「PKUSC2018」真实排名

题面

题解

因为操作为将一些数字翻倍，

所以对于一个数\(x\)，

能影响它的排名的的只有满足\(2y\geq x\)或\(2x>y\)的\(y\)

将选手的成绩排序，然后考虑当前点的方案

1. 不翻倍

此时，如果要保证\(x\)的排名不变，那么所有满足\(2y \geq x\)的\(y\)都不能动

设满足\(2y \geq x\)的数有\(\mathrm{Len}\)个，则方案数为\(\binom{n-\mathrm{Len}}{k}\)

2. 翻倍

此时，如果要保证\(x\)的排名不变，那么所有满足\(2x > y\)的\(y\)都要动

设满足\(2x > y\)的数有\(\mathrm{Len}\)个，则方案数为\(\binom{n-\mathrm{Len}}{k-\mathrm{Len}}\)

如果有相同的怎么办？？？

去重之后，将\(0\)和其他的数字分开处理即可。

代码

#include<cstdio>
#include<cstring>
#include<cctype>
#include<algorithm>
#include<vector>
#define RG register
#define file(x) freopen(#x".in", "r", stdin);freopen(#x".out", "w", stdout);
#define clear(x, y) memset(x, y, sizeof(x))

inline int read()
{
	int data = 0, w = 1; char ch = getchar();
	while(ch != '-' && (!isdigit(ch))) ch = getchar();
	if(ch == '-') w = -1, ch = getchar();
	while(isdigit(ch)) data = data * 10 + (ch ^ 48), ch = getchar();
	return data * w;
}

const int maxn(1e5 + 10), Mod(998244353), N(maxn - 10);
struct node { int val, id, cnt; } A[maxn], B[maxn];
inline bool cmp(const node &lhs, const node &rhs) { return lhs.val < rhs.val; }

int fastpow(int x, int y)
{
	int ans = 1;
	while(y)
	{
		if(y & 1) ans = 1ll * ans * x % Mod;
		x = 1ll * x * x % Mod, y >>= 1;
	}
	return ans;
}

int sum[maxn];
int fac[maxn], inv[maxn];
int n, K, ans[maxn], tot;
std::vector<int> S[maxn];

inline int C(int n, int m)
{
	if(n < m || n < 0 || m < 0) return 0;
	return 1ll * fac[n] * inv[m] % Mod * inv[n - m] % Mod;
}

int main()
{
	fac[0] = inv[0] = 1;
	for(RG int i = 1; i <= N; i++) fac[i] = 1ll * fac[i - 1] * i % Mod;
	inv[N] = fastpow(fac[N], Mod - 2);
	for(RG int i = N - 1; i; i--) inv[i] = 1ll * inv[i + 1] * (i + 1) % Mod;
	n = read(), K = read();
	for(RG int i = 1; i <= n; i++) B[i] = (node) {read(), i, 1};
	std::sort(B + 1, B + n + 1, cmp); B[0] = (node) {-1, -1, 0};
	for(RG int i = 1; i <= n; i++)
		if(B[i].val != B[i - 1].val)

## 待办任务
**A.** 根据节选内容回答以下问题：
(i) 在翻倍的情况下，哪些 y 都要动？
(ii) 遇到相同的数字时，应如何处理？
(iii) 代码中常量 Mod 的取值是多少？
**B.** 缩放所附条目中自含有“You are a GUI”的一行起、至含有“pos(213,26)”的一行止的各行（首尾两行均包括在内），连同其中的请求一并重新写出，只输出这些行。答案中的坐标数值一律乘以 0.7 并四舍五入为整数（0.5 向上取整），其余内容保持不变。

## 所附条目
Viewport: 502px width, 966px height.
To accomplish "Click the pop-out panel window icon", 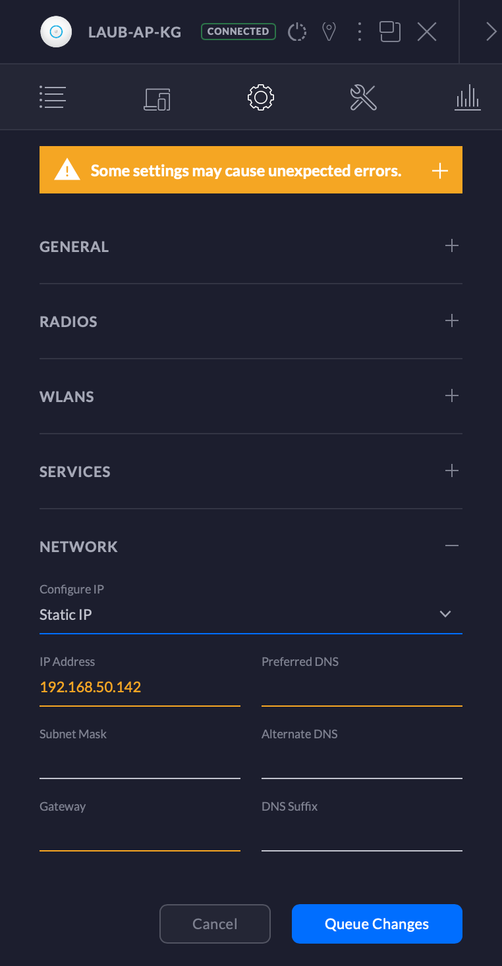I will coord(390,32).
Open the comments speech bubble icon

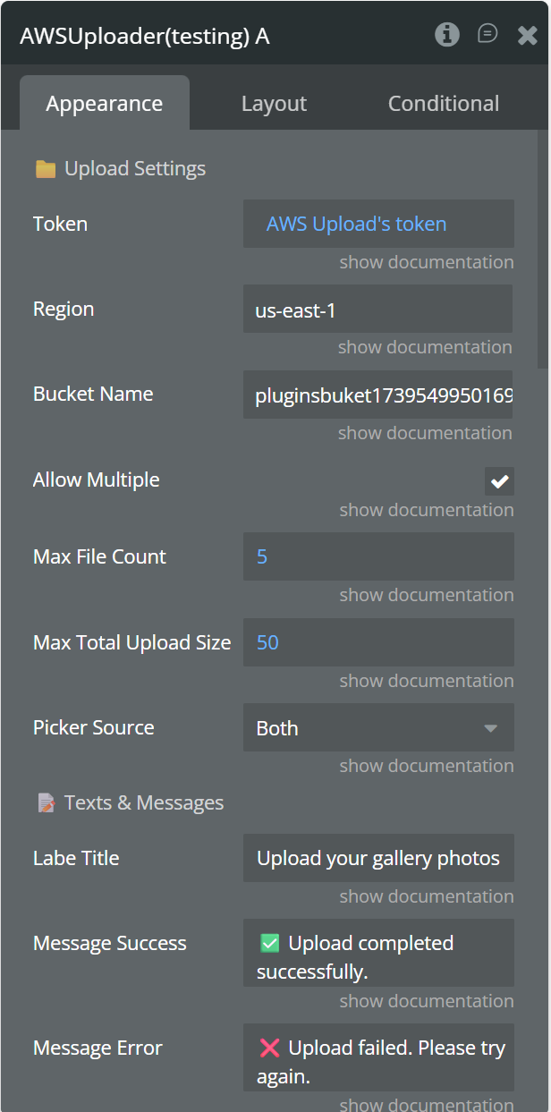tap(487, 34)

==

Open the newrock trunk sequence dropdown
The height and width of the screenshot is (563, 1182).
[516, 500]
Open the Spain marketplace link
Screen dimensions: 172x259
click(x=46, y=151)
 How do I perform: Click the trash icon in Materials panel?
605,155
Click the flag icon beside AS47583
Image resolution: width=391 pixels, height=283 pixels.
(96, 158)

==

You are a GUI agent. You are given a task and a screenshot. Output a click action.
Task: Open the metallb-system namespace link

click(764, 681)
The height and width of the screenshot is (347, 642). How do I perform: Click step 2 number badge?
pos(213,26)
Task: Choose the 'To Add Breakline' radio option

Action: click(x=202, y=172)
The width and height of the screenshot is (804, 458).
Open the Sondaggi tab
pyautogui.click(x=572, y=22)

## 结果
**A.**
(i) 所有满足 2x > y 的 y。
(ii) 去重之后，将 0 和其他的数字分开处理。
(iii) 998244353。

**B.**
You are a GUI agent. You are given a task and a screenshot. Output a click action.
Task: Open the metallb-system namespace link

click(535, 477)
The height and width of the screenshot is (347, 642). How do I perform: Click step 2 number badge?
pos(149,18)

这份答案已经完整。